● Data for the task
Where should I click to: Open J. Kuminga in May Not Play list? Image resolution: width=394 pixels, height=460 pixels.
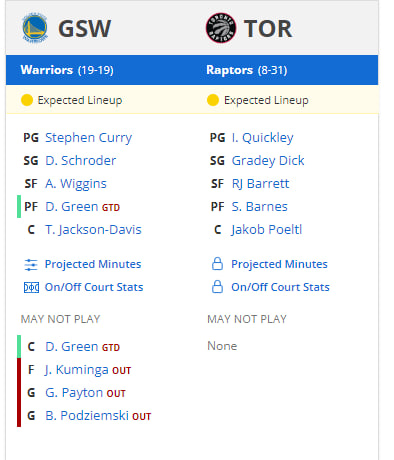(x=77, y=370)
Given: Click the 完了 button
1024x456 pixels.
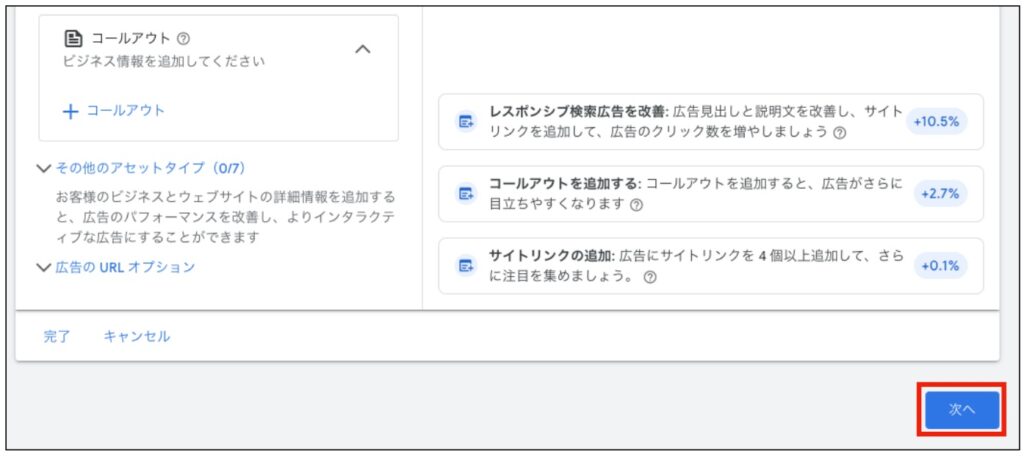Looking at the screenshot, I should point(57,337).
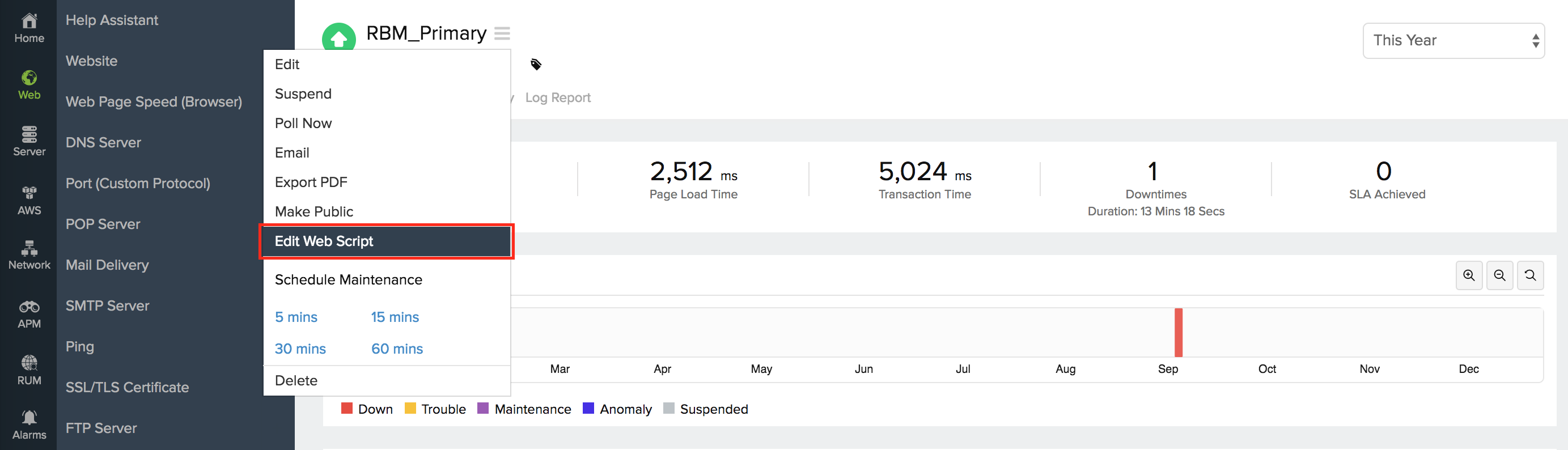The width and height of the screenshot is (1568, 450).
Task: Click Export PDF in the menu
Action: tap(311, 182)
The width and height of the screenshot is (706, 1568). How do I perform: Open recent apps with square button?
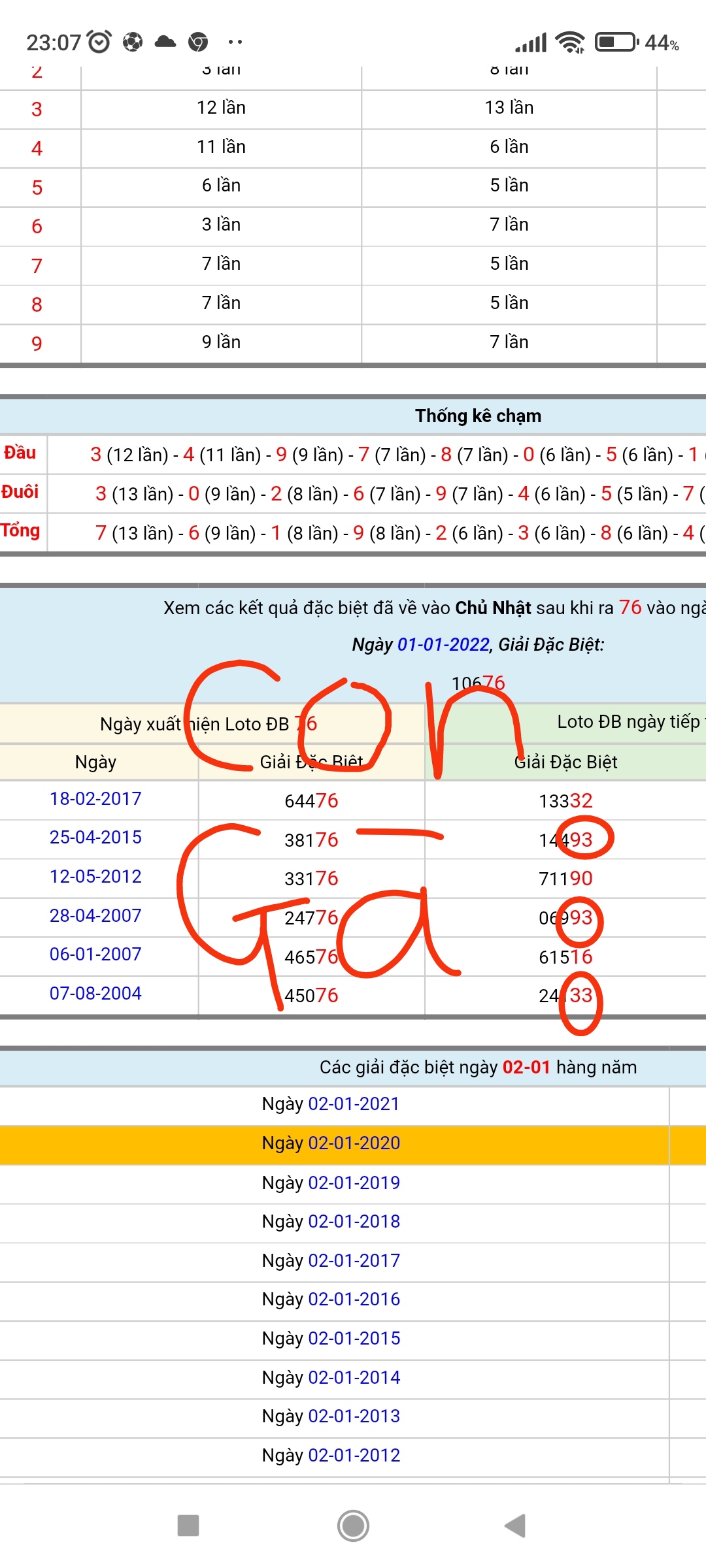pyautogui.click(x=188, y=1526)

---

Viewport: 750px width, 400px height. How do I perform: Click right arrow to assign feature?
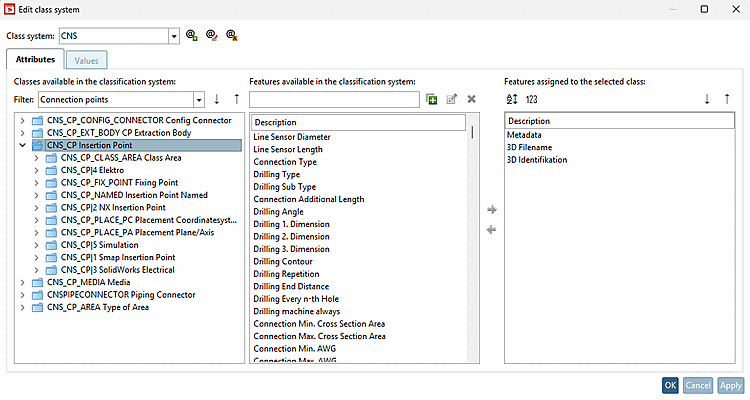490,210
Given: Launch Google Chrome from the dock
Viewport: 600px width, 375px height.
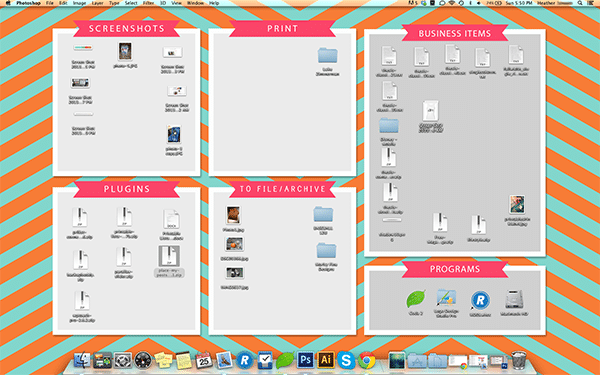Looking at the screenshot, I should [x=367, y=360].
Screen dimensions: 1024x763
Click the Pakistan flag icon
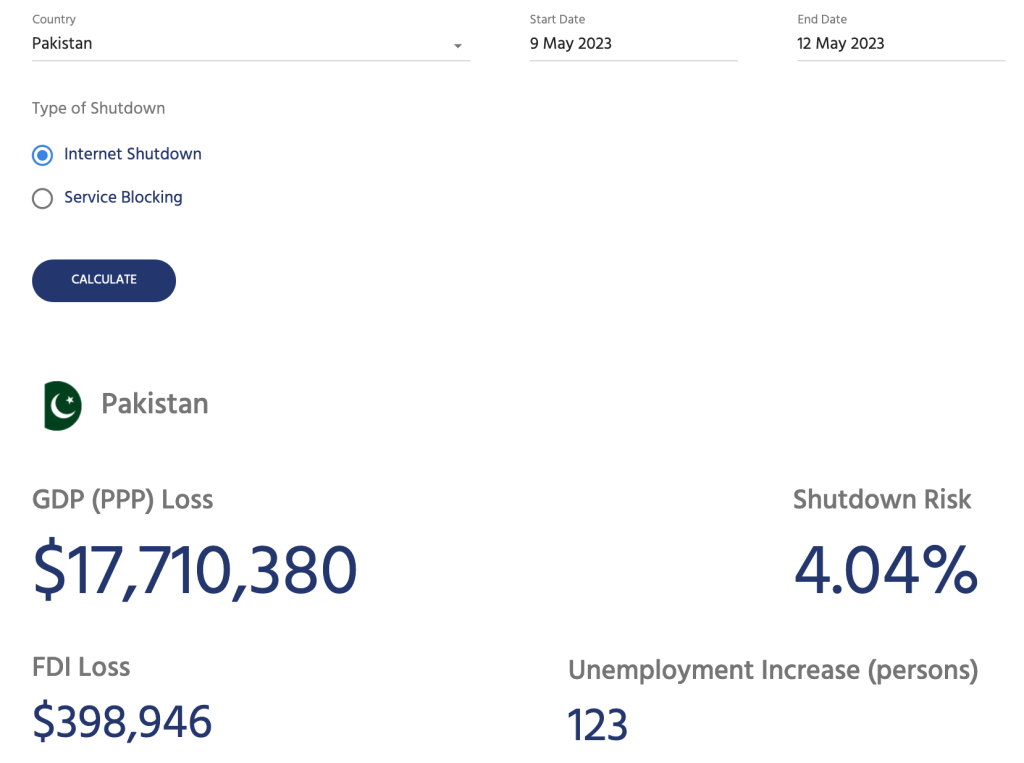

● Task
Give again, exactly as written above, every line from the one holding "Where should I" to the one holding "Given: Click the 完了 button", with both ends kept and the pictures left out.

● Written response
Where should I click to: Open J. Kuminga in May Not Play list? Image resolution: width=394 pixels, height=460 pixels.
(x=77, y=370)
Given: Click the 完了 button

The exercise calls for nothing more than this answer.